La violence est devenue le lot quotidien des Egyptiens. Quinze personnes ont ainsi été blessées dans la nuit de samedi à dimanche à Port-Saïd, dans le nord-est de l'Egypte, lors de heurts entre partisans et adversaires du président islamiste déchu Mohamed Morsi. Les accrochages ont débuté après les obsèques d'un jeune partisan de l'ancien chef d'Etat. Une source médicale à l'hôpital al-Amiri de la ville a confirmé à l'AFP avoir vu "cinq blessés, dont deux dans un état critique avec des blessures par balle au cou et à la poitrine".

Ces incidents interviennent alors que la journée de samedi a été particulièrement meurtrière : 72 manifestants pro-Morsi été tués dans des affrontements avec les forces de l'ordre au Caire.

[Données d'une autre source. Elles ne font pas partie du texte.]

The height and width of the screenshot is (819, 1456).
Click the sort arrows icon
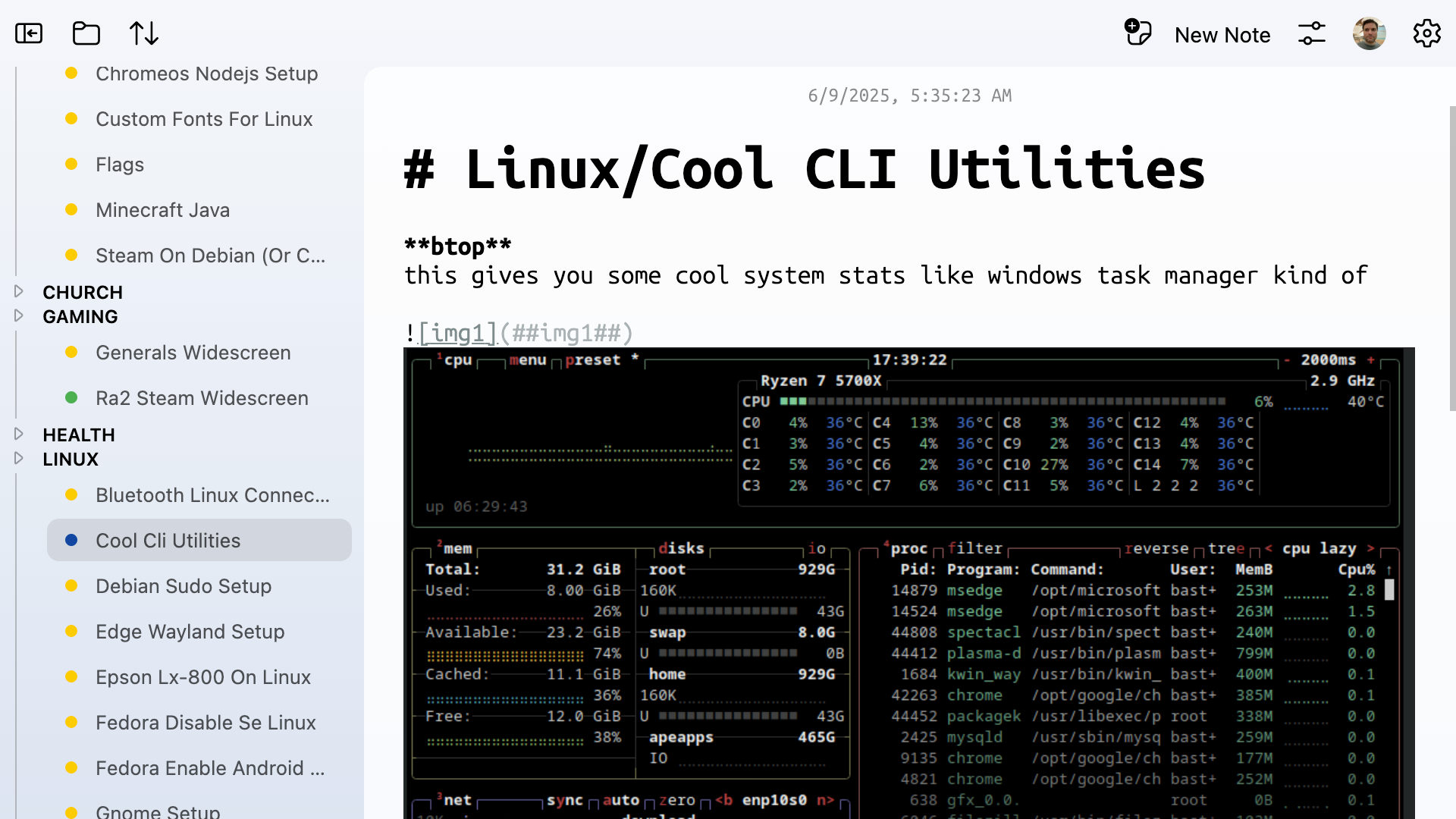144,33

Et ce week-end n'est qu'une nouvelle étape dans l'escalade de la violence observée en Egypte depuis le renversement de Mohamed Morsi, le 3 juillet. Au total plus de 300 personnes ont perdu la vie dans des troubles liés à la situation politique depuis un mois à travers le pays.

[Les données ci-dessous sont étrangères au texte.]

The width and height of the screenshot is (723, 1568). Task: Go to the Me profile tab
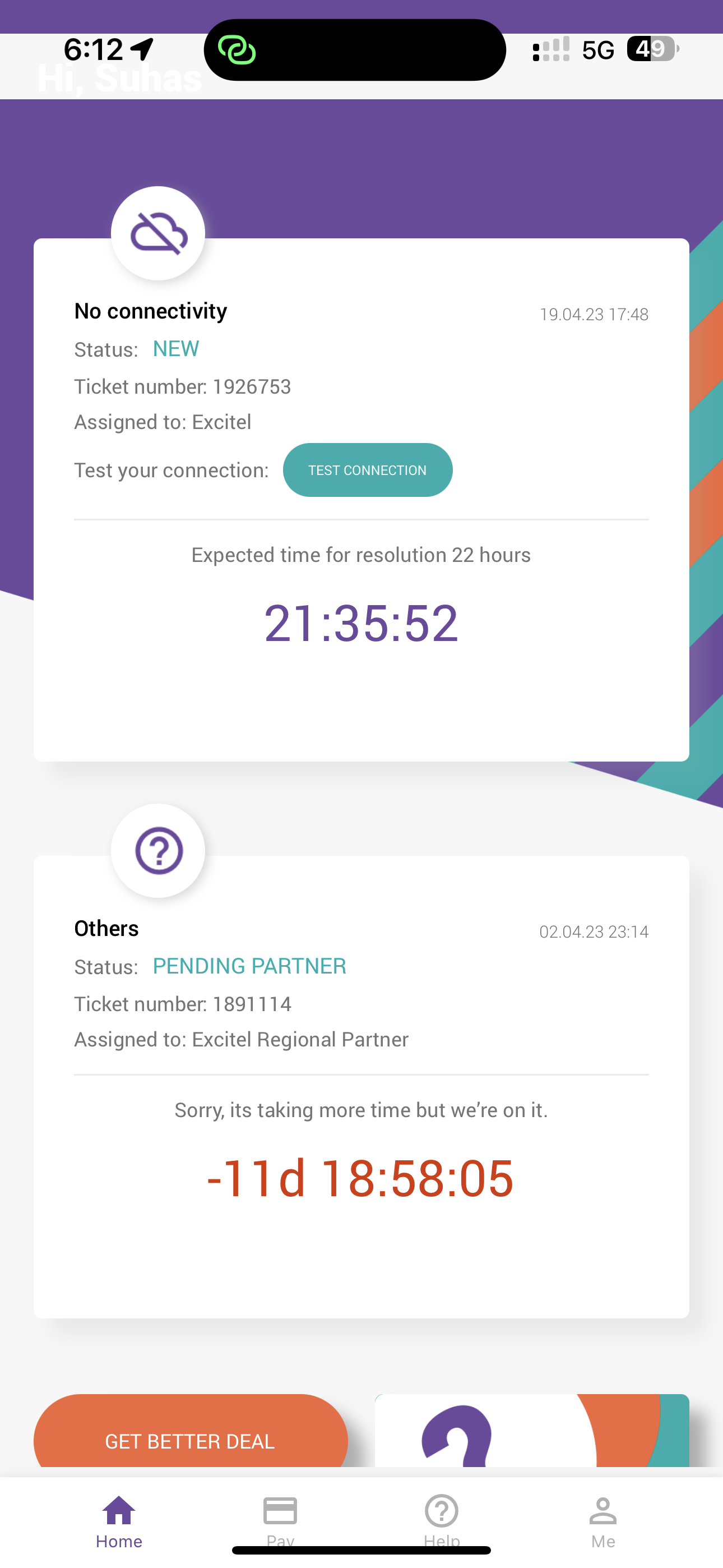coord(602,1520)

Un processus révolutionnaire d'au moins une dizaine d'années

Les Etats-Unis, par la voix du secrétaire d'Etat américain John Kerry, se sont dits "très inquiets" et l'organisation Human Rights Watch a dénoncé dimanche les morts survenues samedi au Caire, accusant les autorités d'un "mépris criminel" de la vie humaine. Les manifestants ont accusé les forces de sécurité d'avoir tiré à balles réelles, mais le ministère de l'Intérieur a affirmé n'avoir fait usage que de gaz lacrymogènes. Ces morts montrent "une volonté choquante de la part de la police et de certains (responsables) politiques de faire monter d'un cran la violence contre les manifestants pro-Morsi", a estimé le directeur de HRW pour le Moyen-Orient et l'Afrique du Nord, Nadim Houry.

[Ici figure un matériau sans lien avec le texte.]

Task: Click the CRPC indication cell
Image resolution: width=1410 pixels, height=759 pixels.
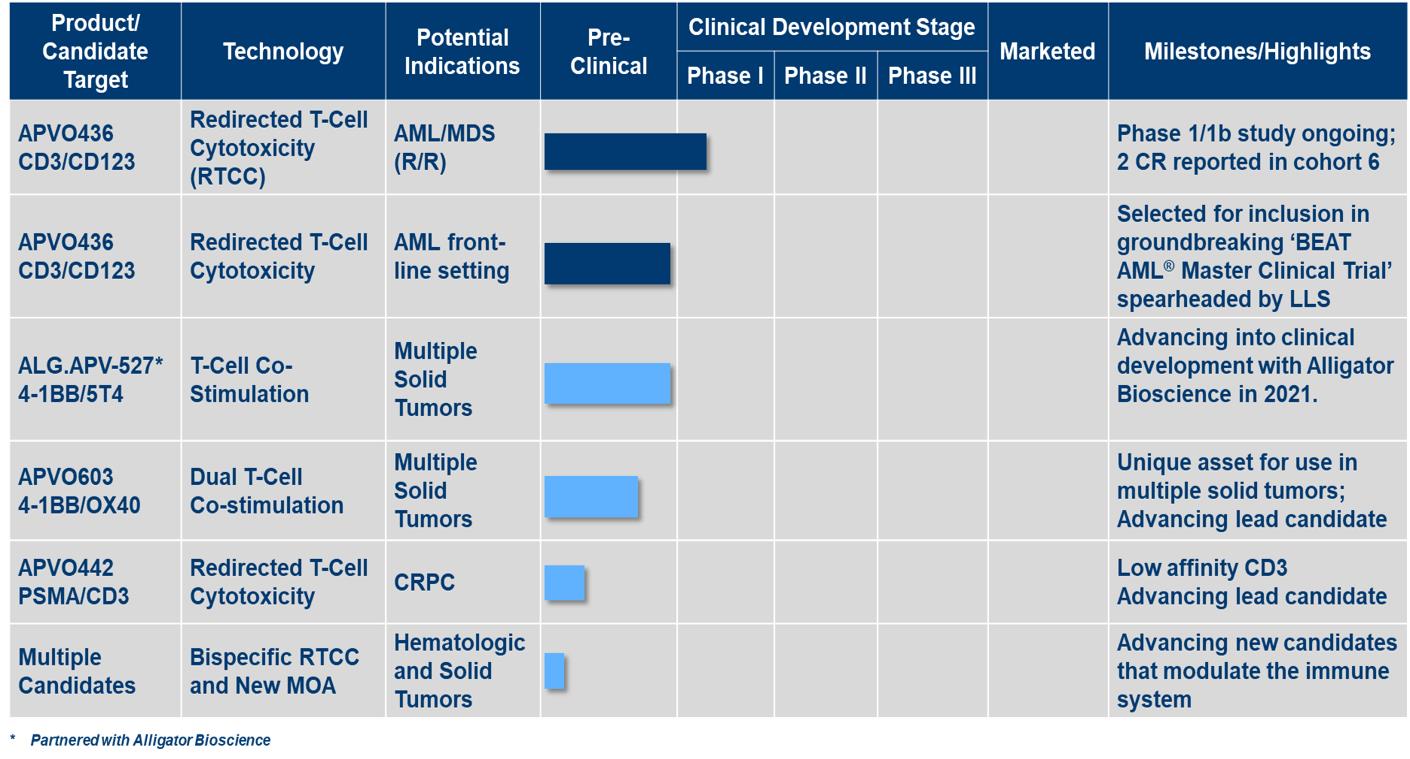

Et cette situation alarmante pourrait durer. "On vit un processus révolutionnaire qui va prendre au moins une dizaine d'années", met ainsi en garde Karim Emile Bitar, spécialiste du monde arabe à l'Institut de Relations internationales et stratégiques (Iris) interrogé par l'AFP. "Et qui dit processus révolutionnaire dit révolution, contre-révolution, tentative de récupération de la révolution, et c'est précisément ce qui est en train de se produire", poursuit-il. Il faudra encore du temps pour que l'Egypte amorce enfin sa transition démocratique.